## Exercise passage:
_ _ _ _ _

Changing the Experience of Labor and Birth

When labor begins on its own and the pregnancy and labor are considered low risk, routine medical interventions are not recommended. Laboring women can labor out of bed, use a wide variety of nonpharmacologic pain management strategies, including a warm tub, and choose their own position and method for pushing (ACOG, 2019; WHO, 2018). Intermittent fetal monitoring is preferred (American College of Nurse-Midwives [ACNM], 2015; SOGC, 2018, p. 2; WHO, 2018).

_ _ _ _ _

## Dataset:
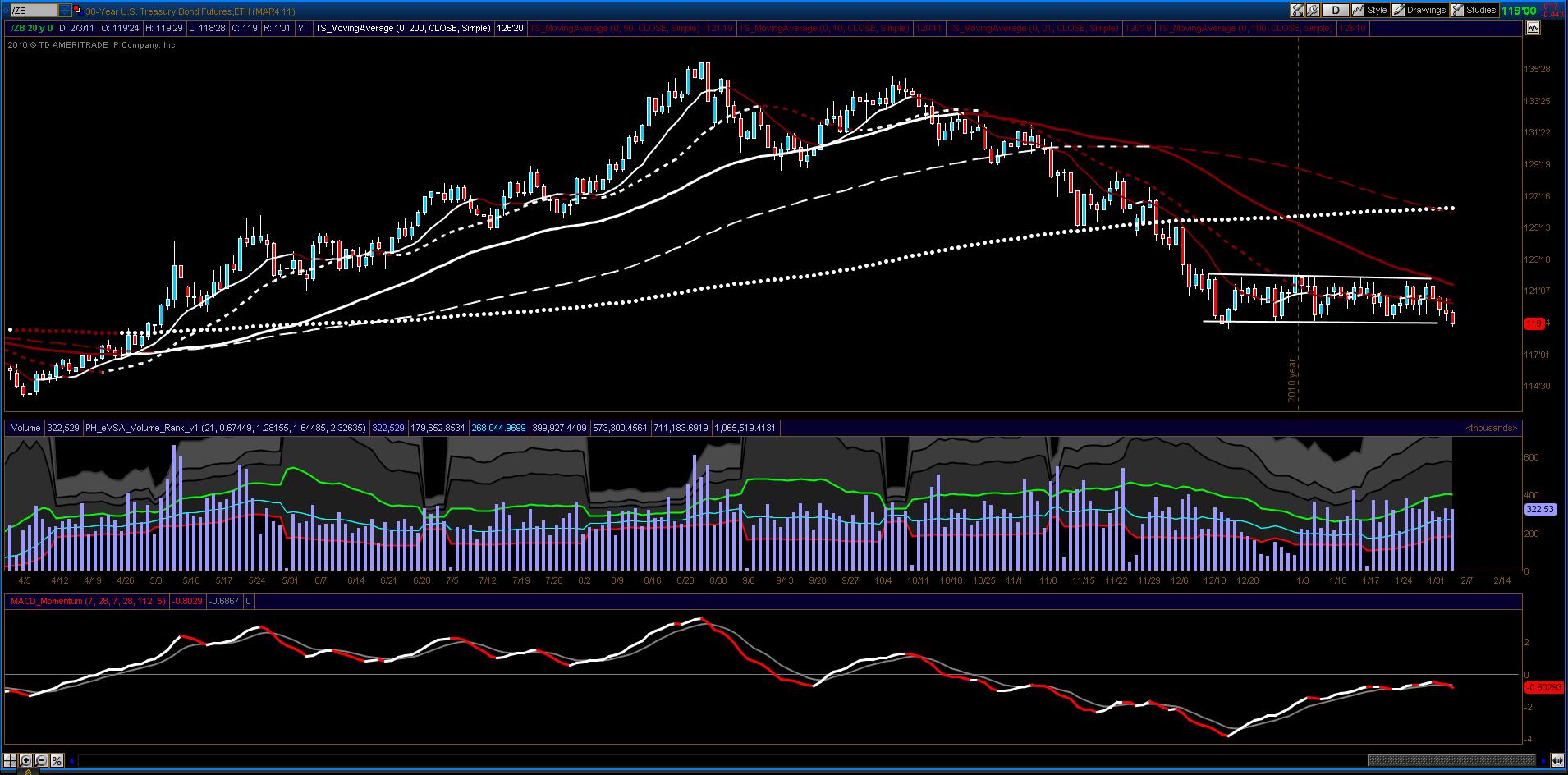
Task: Click the scrollbar left arrow
Action: coord(71,760)

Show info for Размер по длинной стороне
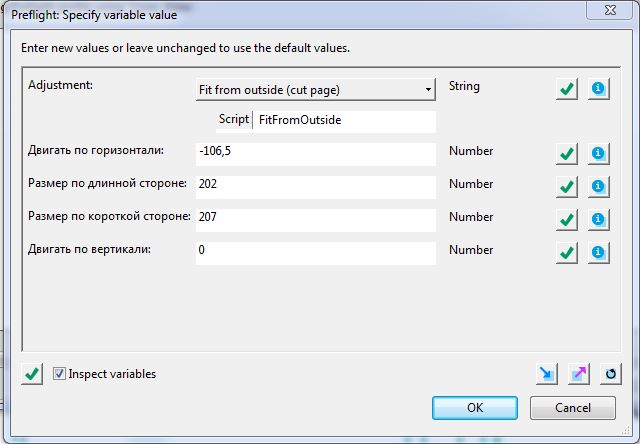599,187
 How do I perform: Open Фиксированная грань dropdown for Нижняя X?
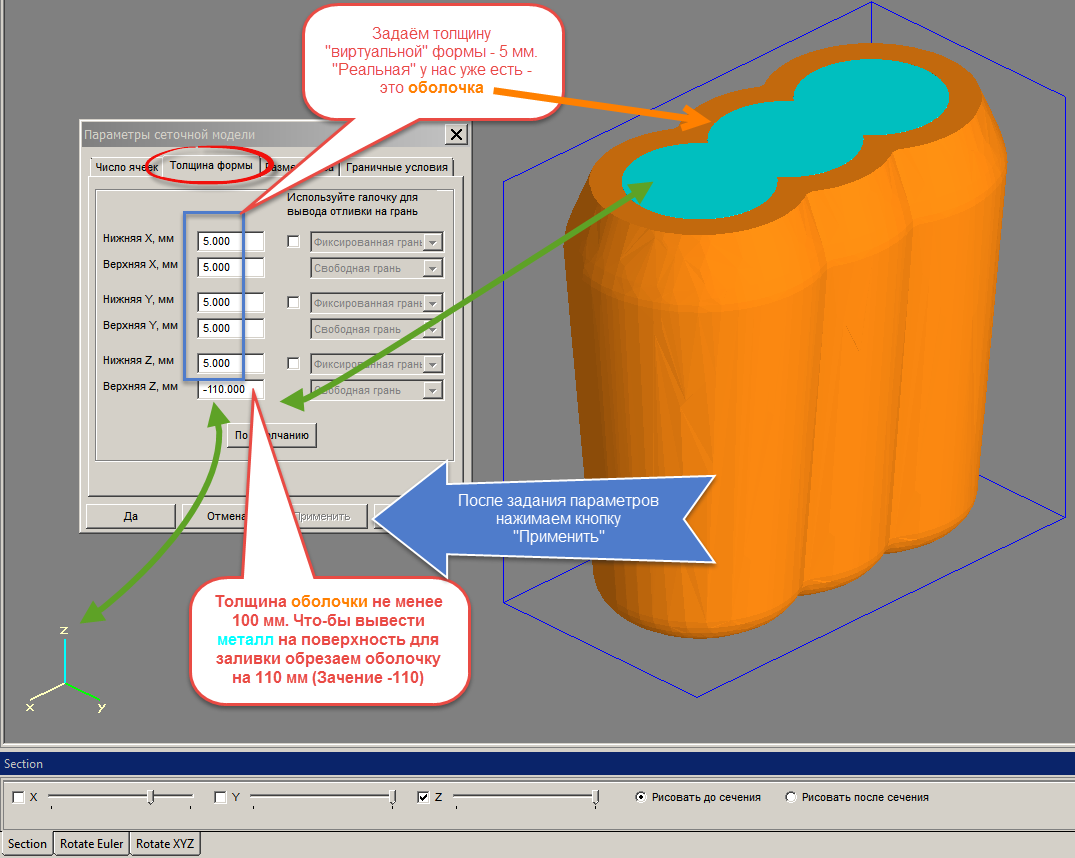tap(377, 242)
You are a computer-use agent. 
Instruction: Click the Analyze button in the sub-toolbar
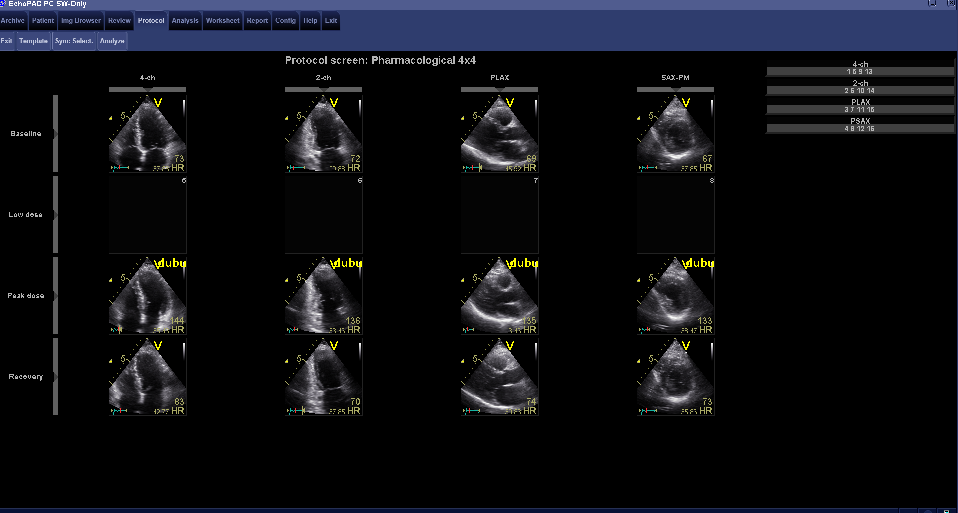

_ _ _ _ _

## Explore the material:
1 > Print the stretch of the labor and birth text from "Changing the Experience" through "2; WHO, 2018).".
2 > List every organization cited as a source in the labor and birth text, giving each one only once.

## Answers to the tasks:
1 >
Changing the Experience of Labor and Birth

When labor begins on its own and the pregnancy and labor are considered low risk, routine medical interventions are not recommended. Laboring women can labor out of bed, use a wide variety of nonpharmacologic pain management strategies, including a warm tub, and choose their own position and method for pushing (ACOG, 2019; WHO, 2018). Intermittent fetal monitoring is preferred (American College of Nurse-Midwives [ACNM], 2015; SOGC, 2018, p. 2; WHO, 2018).

2 >
ACOG
WHO
American College of Nurse-Midwives (ACNM)
SOGC